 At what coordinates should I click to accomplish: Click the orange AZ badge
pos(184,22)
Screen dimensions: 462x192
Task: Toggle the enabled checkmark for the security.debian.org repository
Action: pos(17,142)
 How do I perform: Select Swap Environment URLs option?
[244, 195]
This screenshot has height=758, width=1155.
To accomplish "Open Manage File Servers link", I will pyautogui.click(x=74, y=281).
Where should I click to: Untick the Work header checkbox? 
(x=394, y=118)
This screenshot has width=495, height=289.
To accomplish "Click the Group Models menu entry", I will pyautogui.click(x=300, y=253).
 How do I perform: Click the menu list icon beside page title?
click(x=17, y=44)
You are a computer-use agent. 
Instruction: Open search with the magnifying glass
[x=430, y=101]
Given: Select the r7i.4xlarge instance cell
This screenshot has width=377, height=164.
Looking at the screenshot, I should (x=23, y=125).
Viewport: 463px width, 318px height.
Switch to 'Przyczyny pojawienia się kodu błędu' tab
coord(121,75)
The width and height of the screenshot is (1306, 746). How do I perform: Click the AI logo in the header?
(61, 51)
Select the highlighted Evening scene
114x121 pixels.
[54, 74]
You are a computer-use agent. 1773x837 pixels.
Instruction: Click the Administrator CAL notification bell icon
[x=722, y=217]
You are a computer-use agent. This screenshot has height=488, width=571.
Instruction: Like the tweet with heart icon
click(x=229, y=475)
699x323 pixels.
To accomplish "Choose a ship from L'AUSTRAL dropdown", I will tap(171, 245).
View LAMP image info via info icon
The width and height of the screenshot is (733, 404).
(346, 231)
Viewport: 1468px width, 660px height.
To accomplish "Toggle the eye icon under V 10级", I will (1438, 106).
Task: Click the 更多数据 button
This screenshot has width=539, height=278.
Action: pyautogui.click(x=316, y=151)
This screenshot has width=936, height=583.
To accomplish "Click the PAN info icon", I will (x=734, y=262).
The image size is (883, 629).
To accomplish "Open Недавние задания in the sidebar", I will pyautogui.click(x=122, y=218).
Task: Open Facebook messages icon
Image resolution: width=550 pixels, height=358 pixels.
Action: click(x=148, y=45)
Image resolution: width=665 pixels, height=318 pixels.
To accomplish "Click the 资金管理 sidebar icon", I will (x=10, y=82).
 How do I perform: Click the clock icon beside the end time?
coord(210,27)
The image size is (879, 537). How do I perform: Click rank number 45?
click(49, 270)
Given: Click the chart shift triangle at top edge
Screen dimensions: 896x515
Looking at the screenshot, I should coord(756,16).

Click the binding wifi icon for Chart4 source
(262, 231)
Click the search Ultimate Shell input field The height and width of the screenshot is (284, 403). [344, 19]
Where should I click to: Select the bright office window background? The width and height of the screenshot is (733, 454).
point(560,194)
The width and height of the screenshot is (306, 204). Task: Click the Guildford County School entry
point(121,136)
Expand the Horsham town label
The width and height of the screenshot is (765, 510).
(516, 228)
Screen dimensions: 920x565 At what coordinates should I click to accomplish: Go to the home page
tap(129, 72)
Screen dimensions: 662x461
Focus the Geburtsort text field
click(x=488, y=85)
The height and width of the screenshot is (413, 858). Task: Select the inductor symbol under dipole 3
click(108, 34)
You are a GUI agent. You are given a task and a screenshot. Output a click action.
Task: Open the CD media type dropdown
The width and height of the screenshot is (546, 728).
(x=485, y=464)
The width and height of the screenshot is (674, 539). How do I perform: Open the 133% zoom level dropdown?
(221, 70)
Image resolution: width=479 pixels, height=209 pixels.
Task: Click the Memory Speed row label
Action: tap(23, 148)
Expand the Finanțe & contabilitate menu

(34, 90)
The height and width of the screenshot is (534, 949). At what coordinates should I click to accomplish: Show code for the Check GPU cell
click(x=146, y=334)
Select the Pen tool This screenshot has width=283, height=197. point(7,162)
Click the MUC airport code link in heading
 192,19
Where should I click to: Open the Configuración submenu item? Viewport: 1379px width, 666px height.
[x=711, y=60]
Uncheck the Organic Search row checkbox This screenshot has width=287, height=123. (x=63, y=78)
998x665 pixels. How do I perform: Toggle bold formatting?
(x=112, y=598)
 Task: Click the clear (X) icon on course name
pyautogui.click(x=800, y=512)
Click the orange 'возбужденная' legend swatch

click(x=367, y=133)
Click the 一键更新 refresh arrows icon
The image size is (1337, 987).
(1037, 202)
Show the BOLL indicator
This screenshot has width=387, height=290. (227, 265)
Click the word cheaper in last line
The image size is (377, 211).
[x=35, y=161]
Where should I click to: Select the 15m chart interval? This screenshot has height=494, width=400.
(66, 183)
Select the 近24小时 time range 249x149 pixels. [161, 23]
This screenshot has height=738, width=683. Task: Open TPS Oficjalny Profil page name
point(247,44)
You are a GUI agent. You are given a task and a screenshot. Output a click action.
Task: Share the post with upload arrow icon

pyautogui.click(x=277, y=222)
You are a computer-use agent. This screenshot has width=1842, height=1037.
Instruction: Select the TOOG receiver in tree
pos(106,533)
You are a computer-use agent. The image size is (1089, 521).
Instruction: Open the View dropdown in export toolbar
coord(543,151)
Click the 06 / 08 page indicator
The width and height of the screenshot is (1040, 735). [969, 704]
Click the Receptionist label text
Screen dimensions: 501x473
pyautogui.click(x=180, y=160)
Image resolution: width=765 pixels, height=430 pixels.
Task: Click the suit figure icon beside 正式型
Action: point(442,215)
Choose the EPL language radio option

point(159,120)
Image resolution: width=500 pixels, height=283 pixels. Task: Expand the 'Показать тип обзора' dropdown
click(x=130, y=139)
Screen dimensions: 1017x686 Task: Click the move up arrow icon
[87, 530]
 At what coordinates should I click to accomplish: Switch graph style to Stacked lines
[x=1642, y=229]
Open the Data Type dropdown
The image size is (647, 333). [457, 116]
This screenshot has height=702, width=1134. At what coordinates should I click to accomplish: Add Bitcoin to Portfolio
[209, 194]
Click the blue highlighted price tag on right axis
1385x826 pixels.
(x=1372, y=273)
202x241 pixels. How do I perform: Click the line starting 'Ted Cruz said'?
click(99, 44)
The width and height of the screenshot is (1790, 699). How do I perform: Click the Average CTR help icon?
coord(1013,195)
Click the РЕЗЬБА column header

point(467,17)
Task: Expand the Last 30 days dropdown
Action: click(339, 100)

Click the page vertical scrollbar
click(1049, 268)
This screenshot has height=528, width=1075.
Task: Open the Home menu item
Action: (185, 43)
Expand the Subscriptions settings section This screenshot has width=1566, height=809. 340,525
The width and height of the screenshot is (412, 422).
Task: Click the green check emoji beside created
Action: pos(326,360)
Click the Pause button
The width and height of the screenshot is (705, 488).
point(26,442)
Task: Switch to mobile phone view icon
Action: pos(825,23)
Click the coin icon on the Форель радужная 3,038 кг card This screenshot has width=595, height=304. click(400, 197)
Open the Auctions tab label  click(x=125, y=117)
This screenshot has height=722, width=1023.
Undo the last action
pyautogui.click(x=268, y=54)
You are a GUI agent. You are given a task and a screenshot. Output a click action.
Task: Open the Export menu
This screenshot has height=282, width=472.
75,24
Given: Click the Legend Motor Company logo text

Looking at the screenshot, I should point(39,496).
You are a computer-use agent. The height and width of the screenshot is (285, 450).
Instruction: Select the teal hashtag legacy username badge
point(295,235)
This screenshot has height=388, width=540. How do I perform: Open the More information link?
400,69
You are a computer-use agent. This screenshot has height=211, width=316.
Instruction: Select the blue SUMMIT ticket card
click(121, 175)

#### Work to be completed
Show each line of the material that includes the string "sidebar" by copying it.

#### The completed task
To accomplish "Open Недавние задания in the sidebar", I will pyautogui.click(x=122, y=218).
To accomplish "Click the 资金管理 sidebar icon", I will (x=10, y=82).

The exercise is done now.